BEGIN Data under study
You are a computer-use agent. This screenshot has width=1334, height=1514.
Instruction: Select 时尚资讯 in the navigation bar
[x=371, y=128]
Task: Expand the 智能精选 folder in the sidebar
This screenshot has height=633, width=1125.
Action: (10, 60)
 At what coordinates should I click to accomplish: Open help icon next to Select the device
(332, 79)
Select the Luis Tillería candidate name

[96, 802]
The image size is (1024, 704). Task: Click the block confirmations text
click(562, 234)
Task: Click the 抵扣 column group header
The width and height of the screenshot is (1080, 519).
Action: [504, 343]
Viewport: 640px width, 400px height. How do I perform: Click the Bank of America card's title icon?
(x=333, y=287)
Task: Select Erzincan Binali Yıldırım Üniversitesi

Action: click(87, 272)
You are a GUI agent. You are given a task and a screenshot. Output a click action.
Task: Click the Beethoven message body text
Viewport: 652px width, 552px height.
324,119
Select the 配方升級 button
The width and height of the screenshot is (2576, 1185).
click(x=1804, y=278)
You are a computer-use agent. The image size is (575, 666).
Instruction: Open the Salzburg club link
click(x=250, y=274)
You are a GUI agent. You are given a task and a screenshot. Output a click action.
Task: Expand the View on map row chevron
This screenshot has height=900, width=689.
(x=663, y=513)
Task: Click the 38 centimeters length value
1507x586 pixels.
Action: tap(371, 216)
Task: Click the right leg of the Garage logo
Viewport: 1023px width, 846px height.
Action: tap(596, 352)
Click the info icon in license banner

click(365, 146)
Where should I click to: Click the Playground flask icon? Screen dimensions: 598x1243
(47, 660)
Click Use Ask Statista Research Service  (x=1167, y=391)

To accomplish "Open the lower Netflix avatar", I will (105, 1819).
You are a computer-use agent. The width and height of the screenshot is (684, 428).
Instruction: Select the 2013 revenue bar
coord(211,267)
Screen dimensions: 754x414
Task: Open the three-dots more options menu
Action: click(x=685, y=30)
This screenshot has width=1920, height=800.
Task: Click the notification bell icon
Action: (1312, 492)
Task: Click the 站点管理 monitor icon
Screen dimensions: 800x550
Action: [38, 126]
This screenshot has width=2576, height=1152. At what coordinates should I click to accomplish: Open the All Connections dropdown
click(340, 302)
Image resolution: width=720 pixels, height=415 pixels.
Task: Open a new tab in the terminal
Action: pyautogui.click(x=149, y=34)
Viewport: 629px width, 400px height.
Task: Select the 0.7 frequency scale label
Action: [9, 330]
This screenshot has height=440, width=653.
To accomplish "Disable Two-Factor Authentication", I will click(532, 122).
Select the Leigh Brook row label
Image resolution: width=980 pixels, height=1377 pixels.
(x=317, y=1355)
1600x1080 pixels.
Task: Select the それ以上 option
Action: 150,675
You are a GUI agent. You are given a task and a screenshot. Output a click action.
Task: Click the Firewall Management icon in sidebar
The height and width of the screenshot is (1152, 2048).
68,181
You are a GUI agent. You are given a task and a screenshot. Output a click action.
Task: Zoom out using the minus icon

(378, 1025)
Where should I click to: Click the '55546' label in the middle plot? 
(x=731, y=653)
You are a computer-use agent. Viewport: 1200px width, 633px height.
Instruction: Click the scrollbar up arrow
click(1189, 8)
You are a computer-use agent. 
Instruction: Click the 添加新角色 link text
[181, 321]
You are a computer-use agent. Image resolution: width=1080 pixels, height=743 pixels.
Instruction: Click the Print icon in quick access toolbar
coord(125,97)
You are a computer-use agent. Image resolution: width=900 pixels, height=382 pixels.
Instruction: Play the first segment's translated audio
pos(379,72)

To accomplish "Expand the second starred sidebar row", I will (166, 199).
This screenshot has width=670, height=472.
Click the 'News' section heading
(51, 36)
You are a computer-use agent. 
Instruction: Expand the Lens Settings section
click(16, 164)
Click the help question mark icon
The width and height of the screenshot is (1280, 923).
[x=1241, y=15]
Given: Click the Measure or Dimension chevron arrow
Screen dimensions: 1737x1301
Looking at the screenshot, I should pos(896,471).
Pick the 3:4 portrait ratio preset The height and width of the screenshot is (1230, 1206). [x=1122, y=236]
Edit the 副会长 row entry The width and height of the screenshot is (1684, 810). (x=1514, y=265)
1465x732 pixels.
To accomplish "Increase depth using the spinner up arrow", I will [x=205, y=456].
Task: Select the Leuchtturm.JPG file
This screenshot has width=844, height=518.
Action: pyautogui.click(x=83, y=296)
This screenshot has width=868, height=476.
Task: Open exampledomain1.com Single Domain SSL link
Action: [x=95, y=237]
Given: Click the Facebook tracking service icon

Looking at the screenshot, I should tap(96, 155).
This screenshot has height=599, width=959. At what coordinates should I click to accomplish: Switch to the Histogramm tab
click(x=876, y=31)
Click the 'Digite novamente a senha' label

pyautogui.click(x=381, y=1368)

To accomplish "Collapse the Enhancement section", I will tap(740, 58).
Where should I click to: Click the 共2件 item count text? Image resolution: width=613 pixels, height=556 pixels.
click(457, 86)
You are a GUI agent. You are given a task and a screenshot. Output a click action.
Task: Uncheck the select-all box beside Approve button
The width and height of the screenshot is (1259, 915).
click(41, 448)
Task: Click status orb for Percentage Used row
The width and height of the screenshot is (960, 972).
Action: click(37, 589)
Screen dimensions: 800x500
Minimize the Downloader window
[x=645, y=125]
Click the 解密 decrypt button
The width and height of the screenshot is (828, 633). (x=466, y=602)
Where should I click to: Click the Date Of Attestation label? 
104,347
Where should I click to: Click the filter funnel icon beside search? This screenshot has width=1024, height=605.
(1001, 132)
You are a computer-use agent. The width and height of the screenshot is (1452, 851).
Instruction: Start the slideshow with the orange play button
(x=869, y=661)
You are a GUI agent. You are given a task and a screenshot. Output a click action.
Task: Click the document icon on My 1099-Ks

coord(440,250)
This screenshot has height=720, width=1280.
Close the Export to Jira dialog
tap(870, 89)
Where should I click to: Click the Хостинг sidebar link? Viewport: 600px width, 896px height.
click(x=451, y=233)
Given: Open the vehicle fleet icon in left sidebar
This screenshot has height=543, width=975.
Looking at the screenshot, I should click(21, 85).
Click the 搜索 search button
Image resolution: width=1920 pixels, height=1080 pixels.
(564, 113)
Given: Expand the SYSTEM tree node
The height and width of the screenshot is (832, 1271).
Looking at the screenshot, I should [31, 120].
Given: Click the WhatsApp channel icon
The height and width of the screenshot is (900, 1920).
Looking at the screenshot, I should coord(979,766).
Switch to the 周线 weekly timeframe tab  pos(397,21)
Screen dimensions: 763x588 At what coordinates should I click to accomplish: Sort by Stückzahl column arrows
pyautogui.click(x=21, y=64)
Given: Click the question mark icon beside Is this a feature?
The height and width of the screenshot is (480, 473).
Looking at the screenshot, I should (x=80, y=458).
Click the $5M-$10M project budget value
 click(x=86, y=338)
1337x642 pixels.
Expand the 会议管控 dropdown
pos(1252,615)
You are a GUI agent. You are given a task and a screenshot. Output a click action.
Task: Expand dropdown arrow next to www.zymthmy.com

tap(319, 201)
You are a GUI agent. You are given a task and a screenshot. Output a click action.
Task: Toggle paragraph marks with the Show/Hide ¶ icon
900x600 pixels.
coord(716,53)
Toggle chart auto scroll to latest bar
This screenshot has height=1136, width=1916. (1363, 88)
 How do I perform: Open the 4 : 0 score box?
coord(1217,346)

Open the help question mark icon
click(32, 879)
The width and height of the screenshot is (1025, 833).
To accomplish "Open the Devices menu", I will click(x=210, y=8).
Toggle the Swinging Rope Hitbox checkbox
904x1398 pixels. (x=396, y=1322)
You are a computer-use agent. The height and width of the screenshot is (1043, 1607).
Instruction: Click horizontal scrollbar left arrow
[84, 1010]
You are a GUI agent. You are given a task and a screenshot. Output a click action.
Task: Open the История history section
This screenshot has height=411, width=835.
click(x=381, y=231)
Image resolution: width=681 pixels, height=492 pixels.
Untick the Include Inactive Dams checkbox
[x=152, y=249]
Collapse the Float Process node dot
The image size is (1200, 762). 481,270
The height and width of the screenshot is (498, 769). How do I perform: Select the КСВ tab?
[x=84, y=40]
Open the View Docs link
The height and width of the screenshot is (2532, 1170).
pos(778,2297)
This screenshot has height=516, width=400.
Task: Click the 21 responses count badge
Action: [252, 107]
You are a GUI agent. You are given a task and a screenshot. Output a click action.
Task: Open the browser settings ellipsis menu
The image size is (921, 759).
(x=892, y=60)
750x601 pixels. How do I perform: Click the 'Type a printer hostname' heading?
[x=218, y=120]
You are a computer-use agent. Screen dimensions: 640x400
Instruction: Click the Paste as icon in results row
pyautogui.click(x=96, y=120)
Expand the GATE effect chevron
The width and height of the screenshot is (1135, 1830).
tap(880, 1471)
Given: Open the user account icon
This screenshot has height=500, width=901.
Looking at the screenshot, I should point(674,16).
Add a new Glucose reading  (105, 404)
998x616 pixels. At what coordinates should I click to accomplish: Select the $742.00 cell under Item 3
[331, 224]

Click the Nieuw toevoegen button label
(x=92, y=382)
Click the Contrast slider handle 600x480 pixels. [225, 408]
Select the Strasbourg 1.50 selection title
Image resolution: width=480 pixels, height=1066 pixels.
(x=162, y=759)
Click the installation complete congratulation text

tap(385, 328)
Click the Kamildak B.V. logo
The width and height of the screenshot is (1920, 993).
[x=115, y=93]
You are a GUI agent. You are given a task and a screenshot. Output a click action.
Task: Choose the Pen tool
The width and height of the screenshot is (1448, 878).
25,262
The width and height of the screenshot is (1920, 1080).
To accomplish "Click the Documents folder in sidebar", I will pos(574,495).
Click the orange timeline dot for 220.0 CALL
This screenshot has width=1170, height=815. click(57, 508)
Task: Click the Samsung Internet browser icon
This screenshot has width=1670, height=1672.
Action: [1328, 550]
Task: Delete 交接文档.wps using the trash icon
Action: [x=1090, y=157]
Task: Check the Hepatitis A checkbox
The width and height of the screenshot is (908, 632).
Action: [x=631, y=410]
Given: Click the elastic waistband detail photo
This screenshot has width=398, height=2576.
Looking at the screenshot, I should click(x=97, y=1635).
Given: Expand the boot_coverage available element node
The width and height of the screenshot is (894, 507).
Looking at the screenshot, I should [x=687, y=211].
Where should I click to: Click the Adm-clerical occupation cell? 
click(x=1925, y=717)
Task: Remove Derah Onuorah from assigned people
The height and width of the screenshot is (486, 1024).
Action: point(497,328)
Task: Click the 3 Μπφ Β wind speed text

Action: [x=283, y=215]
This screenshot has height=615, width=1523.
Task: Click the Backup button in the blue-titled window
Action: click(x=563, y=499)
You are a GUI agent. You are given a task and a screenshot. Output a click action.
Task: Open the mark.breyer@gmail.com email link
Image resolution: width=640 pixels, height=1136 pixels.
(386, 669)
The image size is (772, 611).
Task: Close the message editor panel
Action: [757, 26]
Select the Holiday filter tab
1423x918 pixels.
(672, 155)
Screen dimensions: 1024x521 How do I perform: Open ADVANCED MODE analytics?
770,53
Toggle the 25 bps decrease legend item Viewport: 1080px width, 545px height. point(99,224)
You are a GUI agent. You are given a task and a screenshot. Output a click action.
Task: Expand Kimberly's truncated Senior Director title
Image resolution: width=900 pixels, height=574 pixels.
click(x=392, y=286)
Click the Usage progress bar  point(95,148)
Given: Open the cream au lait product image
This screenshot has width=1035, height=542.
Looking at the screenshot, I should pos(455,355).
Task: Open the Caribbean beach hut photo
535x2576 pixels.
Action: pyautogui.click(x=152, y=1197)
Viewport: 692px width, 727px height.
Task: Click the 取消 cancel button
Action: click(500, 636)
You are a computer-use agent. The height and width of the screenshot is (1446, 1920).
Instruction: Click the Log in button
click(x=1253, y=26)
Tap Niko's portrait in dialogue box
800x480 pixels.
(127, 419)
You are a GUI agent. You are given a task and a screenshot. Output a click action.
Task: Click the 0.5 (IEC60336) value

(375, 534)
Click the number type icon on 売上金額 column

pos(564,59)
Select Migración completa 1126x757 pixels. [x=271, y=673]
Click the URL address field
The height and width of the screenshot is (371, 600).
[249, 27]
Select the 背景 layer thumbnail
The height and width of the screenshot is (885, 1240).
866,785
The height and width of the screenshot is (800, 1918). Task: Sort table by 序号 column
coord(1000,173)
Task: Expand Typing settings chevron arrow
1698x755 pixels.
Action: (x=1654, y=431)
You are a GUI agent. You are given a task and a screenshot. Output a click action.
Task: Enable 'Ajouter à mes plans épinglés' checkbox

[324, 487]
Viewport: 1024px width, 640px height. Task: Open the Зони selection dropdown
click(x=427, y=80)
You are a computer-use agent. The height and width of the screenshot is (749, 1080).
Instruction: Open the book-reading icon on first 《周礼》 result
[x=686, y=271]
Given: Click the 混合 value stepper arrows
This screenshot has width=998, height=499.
END Data under study
*Task description:*
As listed above, the lines from the line with "Task: Toggle paragraph" to the line with "You are a computer-use agent. Screen" are to be echoed exactly, with both ends included and nothing added.

*Reply to the task:*
Task: Toggle paragraph marks with the Show/Hide ¶ icon
900x600 pixels.
coord(716,53)
Toggle chart auto scroll to latest bar
This screenshot has height=1136, width=1916. (1363, 88)
 How do I perform: Open the 4 : 0 score box?
coord(1217,346)

Open the help question mark icon
click(32, 879)
The width and height of the screenshot is (1025, 833).
To accomplish "Open the Devices menu", I will click(x=210, y=8).
Toggle the Swinging Rope Hitbox checkbox
904x1398 pixels. (x=396, y=1322)
You are a computer-use agent. The height and width of the screenshot is (1043, 1607).
Instruction: Click horizontal scrollbar left arrow
[84, 1010]
You are a GUI agent. You are given a task and a screenshot. Output a click action.
Task: Open the История history section
This screenshot has height=411, width=835.
click(x=381, y=231)
Image resolution: width=681 pixels, height=492 pixels.
Untick the Include Inactive Dams checkbox
[x=152, y=249]
Collapse the Float Process node dot
The image size is (1200, 762). 481,270
The height and width of the screenshot is (498, 769). How do I perform: Select the КСВ tab?
[x=84, y=40]
Open the View Docs link
The height and width of the screenshot is (2532, 1170).
pos(778,2297)
This screenshot has height=516, width=400.
Task: Click the 21 responses count badge
Action: [252, 107]
You are a GUI agent. You are given a task and a screenshot. Output a click action.
Task: Open the browser settings ellipsis menu
The image size is (921, 759).
(x=892, y=60)
750x601 pixels. How do I perform: Click the 'Type a printer hostname' heading?
[x=218, y=120]
You are a computer-use agent. Screen dimensions: 640x400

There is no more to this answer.